Example 4: Java HTTP Client (JSON Mode)

import java.net.URI;
import java.net.http.HttpClient;
import java.net.http.HttpRequest;
import java.net.http.HttpResponse;
import java.util.Base64;

public class ETPClient {
    public static void main(String[] args) throws Exception {
        // Prepare communication area
        String commarea = "CUSTOMER123";
        String commareaBase64 = Base64.getEncoder()
            .encodeToString(commarea.getBytes());

        // Build JSON request
        String json = String.format(
            "{\"transid\":\"CUST\",\"commarea\":\"%s\"}",
            commareaBase64
        );

        // Create HTTP client
        HttpClient client = HttpClient.newHttpClient();

        // Build request
        HttpRequest request = HttpRequest.newBuilder()
            .uri(URI.create("http://localhost:8080/BANK/servlet"))
            .header("Content-Type", "application/json")
            .header("Accept", "application/json")
            .POST(HttpRequest.BodyPublishers.ofString(json))
            .build();

        // Send request
        HttpResponse<String> response = client.send(
            request,
            HttpResponse.BodyHandlers.ofString()
        );

        // Process response
        System.out.println("Status: " + response.statusCode());
        System.out.println("Body: " + response.body());
    }
}

Example 5: Python Requests (EXCI Mode)

import requests
import struct

# EXCI program invocation
url = "http://localhost:8080/BANK/servlet"
params = {
    "exci": "yes",
    "progId": "CUSTPROG"
}
data = {
    "commarea": "CUSTOMER123"
}

response = requests.post(url, params=params, data=data)

# Parse binary response
if response.status_code == 200:
    # First 20 bytes are error information
    error_info = response.content[:20]

    # Unpack error codes (big-endian integers)
    resp = struct.unpack('>I', error_info[0:4])[0]
    resp2 = struct.unpack('>I', error_info[4:8])[0]
    abcode = error_info[8:12].decode('ascii')
    msglen = struct.unpack('>I', error_info[12:16])[0]
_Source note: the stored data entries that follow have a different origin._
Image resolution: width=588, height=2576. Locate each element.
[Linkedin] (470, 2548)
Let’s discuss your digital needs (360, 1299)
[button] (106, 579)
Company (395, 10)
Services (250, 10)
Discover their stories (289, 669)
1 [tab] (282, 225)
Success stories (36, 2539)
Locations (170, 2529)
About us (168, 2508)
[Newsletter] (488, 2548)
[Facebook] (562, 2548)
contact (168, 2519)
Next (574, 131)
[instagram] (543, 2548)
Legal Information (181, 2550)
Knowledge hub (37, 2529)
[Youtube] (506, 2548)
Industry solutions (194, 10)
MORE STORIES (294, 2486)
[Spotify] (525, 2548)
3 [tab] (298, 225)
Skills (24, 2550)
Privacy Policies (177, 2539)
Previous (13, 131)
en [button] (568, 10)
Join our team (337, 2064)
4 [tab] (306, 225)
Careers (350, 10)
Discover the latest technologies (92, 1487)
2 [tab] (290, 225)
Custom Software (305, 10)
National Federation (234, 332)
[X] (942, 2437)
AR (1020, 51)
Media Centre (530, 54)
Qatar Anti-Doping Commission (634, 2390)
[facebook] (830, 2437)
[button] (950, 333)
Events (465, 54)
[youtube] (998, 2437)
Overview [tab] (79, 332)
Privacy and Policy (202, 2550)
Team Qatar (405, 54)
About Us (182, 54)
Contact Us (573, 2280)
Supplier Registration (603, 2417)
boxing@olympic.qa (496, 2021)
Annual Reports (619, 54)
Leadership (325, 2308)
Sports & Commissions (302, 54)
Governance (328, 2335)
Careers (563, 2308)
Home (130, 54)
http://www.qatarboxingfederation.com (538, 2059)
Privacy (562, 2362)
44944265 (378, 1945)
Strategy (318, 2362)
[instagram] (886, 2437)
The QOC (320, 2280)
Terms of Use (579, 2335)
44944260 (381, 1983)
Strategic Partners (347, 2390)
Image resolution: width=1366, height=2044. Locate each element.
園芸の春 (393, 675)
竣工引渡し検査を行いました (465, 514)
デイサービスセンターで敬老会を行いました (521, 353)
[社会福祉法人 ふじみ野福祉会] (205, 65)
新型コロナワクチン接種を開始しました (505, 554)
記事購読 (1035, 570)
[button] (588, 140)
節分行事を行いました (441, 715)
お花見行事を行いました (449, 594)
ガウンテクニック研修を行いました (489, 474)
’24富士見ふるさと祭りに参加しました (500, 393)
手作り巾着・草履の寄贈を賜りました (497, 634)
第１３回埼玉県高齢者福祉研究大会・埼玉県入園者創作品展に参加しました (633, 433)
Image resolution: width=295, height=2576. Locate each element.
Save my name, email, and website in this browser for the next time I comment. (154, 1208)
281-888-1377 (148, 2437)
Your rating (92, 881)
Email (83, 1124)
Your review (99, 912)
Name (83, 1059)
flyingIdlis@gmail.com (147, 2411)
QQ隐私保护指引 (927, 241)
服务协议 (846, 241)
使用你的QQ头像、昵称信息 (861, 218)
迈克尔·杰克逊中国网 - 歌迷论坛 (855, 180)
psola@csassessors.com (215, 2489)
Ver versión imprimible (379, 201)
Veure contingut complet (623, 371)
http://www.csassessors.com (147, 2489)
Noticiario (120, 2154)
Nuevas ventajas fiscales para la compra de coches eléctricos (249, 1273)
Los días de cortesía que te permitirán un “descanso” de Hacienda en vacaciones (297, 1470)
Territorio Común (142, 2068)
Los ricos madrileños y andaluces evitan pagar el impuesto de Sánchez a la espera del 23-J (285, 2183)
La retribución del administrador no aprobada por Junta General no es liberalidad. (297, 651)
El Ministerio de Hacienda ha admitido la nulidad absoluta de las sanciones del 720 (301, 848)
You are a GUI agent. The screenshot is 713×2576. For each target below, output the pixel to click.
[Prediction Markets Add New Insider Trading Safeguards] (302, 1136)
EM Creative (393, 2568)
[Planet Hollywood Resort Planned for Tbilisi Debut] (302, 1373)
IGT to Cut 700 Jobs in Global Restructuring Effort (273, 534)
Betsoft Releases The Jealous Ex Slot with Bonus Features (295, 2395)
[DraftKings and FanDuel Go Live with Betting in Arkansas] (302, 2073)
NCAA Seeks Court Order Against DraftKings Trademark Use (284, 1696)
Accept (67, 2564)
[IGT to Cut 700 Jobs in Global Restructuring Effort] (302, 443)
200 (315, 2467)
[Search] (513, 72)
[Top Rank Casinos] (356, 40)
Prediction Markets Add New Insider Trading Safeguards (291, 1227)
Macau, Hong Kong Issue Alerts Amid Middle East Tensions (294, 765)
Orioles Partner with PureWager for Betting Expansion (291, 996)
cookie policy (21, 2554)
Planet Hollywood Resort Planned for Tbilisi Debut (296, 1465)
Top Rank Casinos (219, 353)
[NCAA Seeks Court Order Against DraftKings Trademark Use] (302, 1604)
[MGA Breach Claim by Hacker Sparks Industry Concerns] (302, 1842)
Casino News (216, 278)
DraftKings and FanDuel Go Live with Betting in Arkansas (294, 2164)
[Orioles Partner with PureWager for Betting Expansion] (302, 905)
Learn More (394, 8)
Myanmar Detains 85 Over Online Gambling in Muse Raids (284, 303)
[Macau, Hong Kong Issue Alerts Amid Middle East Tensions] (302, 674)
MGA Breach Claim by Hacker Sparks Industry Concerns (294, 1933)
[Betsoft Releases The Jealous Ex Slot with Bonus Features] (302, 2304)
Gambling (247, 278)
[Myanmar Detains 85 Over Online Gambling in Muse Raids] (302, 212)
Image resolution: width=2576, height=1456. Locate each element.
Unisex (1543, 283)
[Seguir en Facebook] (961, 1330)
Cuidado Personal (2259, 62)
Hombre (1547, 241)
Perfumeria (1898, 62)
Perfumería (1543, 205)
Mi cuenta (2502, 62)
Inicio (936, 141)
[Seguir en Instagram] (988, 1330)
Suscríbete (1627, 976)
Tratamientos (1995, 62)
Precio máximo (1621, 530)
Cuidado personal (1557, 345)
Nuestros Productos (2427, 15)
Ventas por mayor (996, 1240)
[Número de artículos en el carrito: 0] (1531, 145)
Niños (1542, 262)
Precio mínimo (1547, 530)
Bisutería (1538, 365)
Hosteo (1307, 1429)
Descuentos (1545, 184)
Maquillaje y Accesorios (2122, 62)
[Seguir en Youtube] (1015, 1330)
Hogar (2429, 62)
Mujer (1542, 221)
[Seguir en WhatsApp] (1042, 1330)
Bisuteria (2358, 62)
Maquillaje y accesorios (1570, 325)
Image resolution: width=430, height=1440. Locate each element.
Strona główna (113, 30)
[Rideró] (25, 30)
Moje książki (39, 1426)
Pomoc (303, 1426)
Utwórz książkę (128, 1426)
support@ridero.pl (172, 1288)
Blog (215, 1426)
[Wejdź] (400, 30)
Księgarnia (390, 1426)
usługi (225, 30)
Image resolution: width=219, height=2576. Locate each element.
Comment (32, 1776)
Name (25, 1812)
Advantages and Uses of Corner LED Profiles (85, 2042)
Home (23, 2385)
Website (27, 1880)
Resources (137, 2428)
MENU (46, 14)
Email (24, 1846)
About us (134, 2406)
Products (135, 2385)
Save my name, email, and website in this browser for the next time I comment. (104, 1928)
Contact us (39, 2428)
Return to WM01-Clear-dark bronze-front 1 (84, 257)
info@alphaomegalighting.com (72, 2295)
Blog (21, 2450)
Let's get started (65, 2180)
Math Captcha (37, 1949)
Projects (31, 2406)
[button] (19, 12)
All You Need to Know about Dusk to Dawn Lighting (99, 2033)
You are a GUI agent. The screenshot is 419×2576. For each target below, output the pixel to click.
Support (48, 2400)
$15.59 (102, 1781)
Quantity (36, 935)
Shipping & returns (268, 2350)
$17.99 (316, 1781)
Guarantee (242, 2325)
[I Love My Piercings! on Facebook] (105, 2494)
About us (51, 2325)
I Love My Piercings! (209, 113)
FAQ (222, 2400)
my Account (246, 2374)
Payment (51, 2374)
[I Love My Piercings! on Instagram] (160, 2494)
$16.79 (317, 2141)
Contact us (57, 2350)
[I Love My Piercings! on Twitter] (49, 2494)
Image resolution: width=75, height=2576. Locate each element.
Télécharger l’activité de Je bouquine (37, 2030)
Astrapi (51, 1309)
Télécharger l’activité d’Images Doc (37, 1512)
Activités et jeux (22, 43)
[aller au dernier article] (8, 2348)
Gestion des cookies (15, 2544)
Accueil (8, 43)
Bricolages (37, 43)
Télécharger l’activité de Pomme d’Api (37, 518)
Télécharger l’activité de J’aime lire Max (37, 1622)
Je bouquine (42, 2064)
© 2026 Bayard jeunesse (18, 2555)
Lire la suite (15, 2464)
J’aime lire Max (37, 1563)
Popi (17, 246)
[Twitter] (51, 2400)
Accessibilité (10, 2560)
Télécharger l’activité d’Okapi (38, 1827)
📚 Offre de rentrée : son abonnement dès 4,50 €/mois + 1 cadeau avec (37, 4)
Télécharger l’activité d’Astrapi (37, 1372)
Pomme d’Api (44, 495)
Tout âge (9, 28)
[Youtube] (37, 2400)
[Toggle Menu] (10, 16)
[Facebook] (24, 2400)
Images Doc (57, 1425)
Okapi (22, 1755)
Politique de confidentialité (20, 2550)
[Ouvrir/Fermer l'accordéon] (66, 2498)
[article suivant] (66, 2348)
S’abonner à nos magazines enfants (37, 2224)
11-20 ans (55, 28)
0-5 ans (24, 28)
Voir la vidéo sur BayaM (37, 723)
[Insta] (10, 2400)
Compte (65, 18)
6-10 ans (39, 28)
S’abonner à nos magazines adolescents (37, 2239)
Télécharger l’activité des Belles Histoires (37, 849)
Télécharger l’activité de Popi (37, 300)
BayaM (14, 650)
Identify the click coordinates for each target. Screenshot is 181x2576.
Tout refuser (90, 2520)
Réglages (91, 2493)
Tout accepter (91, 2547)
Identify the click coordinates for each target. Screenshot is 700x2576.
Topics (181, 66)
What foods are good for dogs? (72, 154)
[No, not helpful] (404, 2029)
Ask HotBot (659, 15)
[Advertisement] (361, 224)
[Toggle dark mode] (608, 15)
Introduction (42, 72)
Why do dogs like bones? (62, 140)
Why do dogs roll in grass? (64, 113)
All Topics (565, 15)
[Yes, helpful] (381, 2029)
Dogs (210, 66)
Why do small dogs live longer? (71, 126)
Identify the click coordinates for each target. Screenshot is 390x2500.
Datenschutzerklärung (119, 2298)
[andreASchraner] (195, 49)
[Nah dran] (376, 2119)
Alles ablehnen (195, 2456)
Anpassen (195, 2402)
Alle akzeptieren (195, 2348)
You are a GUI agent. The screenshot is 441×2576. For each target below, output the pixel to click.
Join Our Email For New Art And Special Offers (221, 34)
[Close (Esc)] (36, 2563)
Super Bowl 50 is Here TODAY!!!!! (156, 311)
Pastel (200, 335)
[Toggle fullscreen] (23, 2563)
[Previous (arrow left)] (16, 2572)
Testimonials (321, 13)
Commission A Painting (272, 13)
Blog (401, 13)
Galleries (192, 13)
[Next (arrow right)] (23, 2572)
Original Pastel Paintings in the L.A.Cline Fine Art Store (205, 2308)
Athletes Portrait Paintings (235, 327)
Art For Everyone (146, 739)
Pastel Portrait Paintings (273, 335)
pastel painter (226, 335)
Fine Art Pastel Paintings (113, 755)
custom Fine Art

    if resp == 0 and resp2 == 0 and msglen == 0:
        # Success - extract commarea
        commarea = response.content[20:]
        print(f"Success: {commarea.decode('utf-8')}")
    else:
        # Error occurred
        error_msg = response.content[20:20+msglen].decode('utf-8')
        commarea = response.content[20+msglen:]
        print(f"Error: resp={resp}, resp2={resp2}, abcode={abcode}")
        print(f"Message: {error_msg}")
else:
    print(f"HTTP Error: {response.status_code}")

Best Practices

Session Management

  • Use btsg parameter to isolate browser tabs
  • Handle session timeout gracefully in client code
  • For EXCI mode, use keepsession=true only when necessary
  • Clean up sessions explicitly when done

Error Handling

  • Always check HTTP status codes before parsing response
  • In EXCI binary mode, validate error header before processing commarea
  • In JSON mode, check for error object in response
  • Log transaction exceptions with resp/resp2/abcode for troubleshooting

Security

  • Always use HTTPS in production environments
  • Implement proper authentication (Basic Auth, OAuth2, etc.)